Perhaps oit should merge with fatty acid biosynthetic process?

Reported by: ValWood

Original Ticket: geneontology/ontology-requests/7887

gocentral commented 13 years ago

Cindy Krieger is busy at a workshop this week. She should comment before any action is taken on this.

-Karen

Original comment by: krchristie

gocentral commented 13 years ago

This is exclusively a "process" in most bacteria, where the enzymatic activities are all in separate, discrete enzymes. However, in mammals, a single polypeptide encodes all of the enzymatic activities (the enzyme is a homodimer, but only one active subunit is required for activity), so there really is a single protein that has the function of complete fatty-acyl-CoA synthase. I'd suggest that we keep it as it is, so that more-complex organisms can me properly annotated.

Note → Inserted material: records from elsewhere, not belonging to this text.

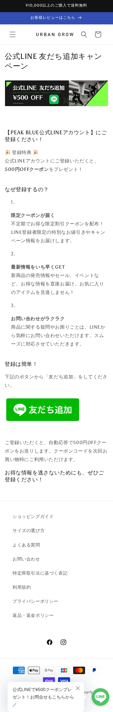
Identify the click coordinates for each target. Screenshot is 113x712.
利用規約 (22, 587)
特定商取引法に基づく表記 (40, 573)
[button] (12, 34)
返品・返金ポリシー (33, 615)
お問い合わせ (26, 559)
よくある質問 (26, 545)
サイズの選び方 (29, 530)
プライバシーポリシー (35, 601)
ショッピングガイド (33, 516)
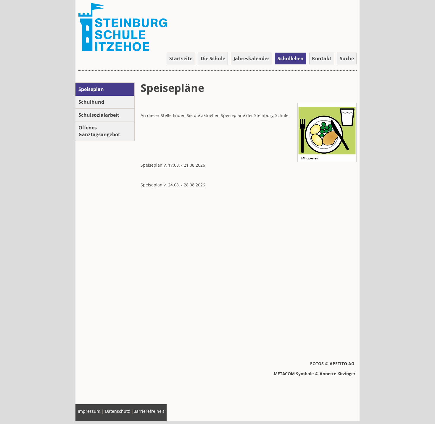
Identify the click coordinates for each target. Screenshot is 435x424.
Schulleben (291, 58)
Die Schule (213, 58)
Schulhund (91, 102)
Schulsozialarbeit (98, 115)
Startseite (180, 58)
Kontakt (321, 58)
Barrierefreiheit (148, 411)
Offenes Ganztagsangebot (99, 130)
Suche (347, 58)
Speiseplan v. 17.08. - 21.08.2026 (173, 165)
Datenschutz (117, 411)
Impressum (89, 411)
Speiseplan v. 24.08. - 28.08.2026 (173, 185)
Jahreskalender (251, 58)
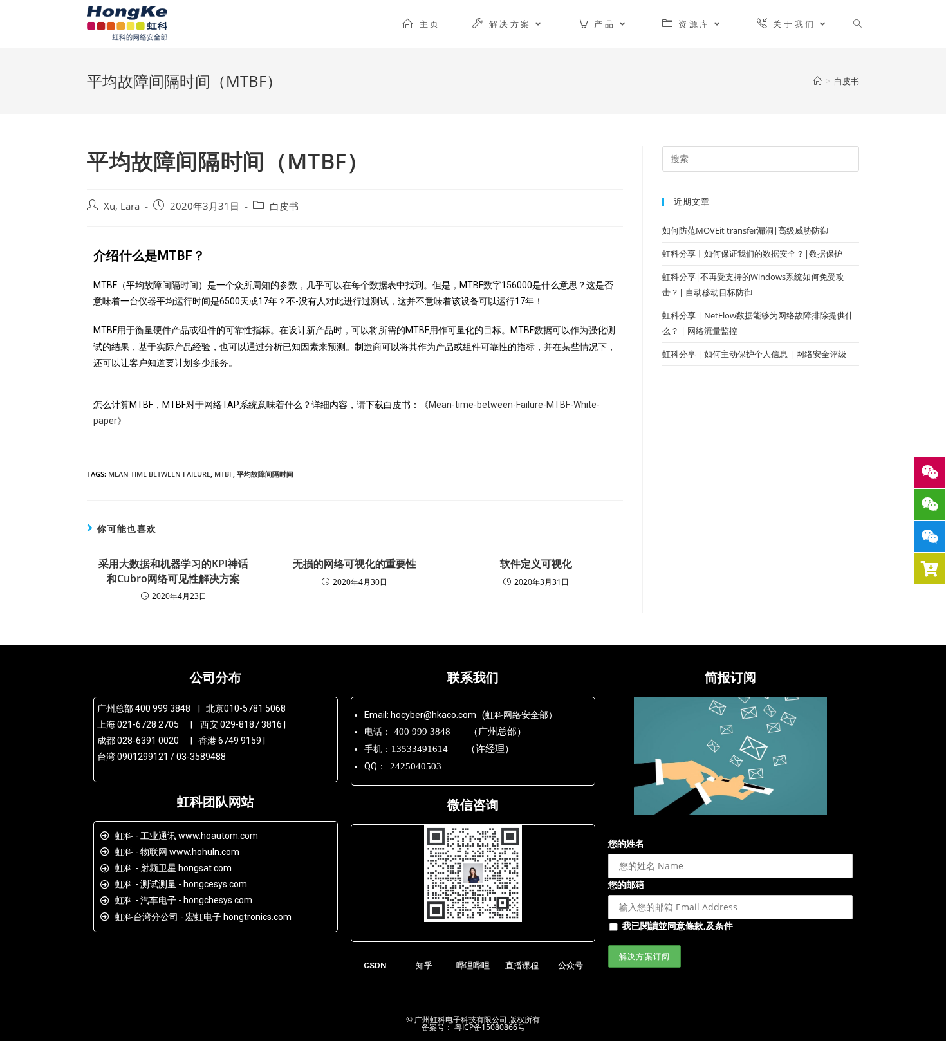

Original comment by: diannafisk

gocentral commented 13 years ago

Er, doesn't that mean it should be a process? The compound term is just a gene product specific function?

Val

Original comment by: ValWood

gocentral commented 13 years ago

The EC number 2.3.1.86 actually specifies the function of fatty-acyl-CoA synthase, and is the equivalent of Molecular Function (GO:0004312). As written its a complete synthesis of fatty-acyl-CoA, not just one of the enzymatic reactions. I don't know why they've written "yeast fatty acid synthase" as an alternative name, since yeasts do the S. cerevisiae complex has subunits with different functions. It would be more appropriate to have "mammalian fatty acid synthase" as an alternative name.

Do we necessarily break down functions into individual reactions? So you can't have a function that involves more than one chemical reaction? This seems overly reductionist.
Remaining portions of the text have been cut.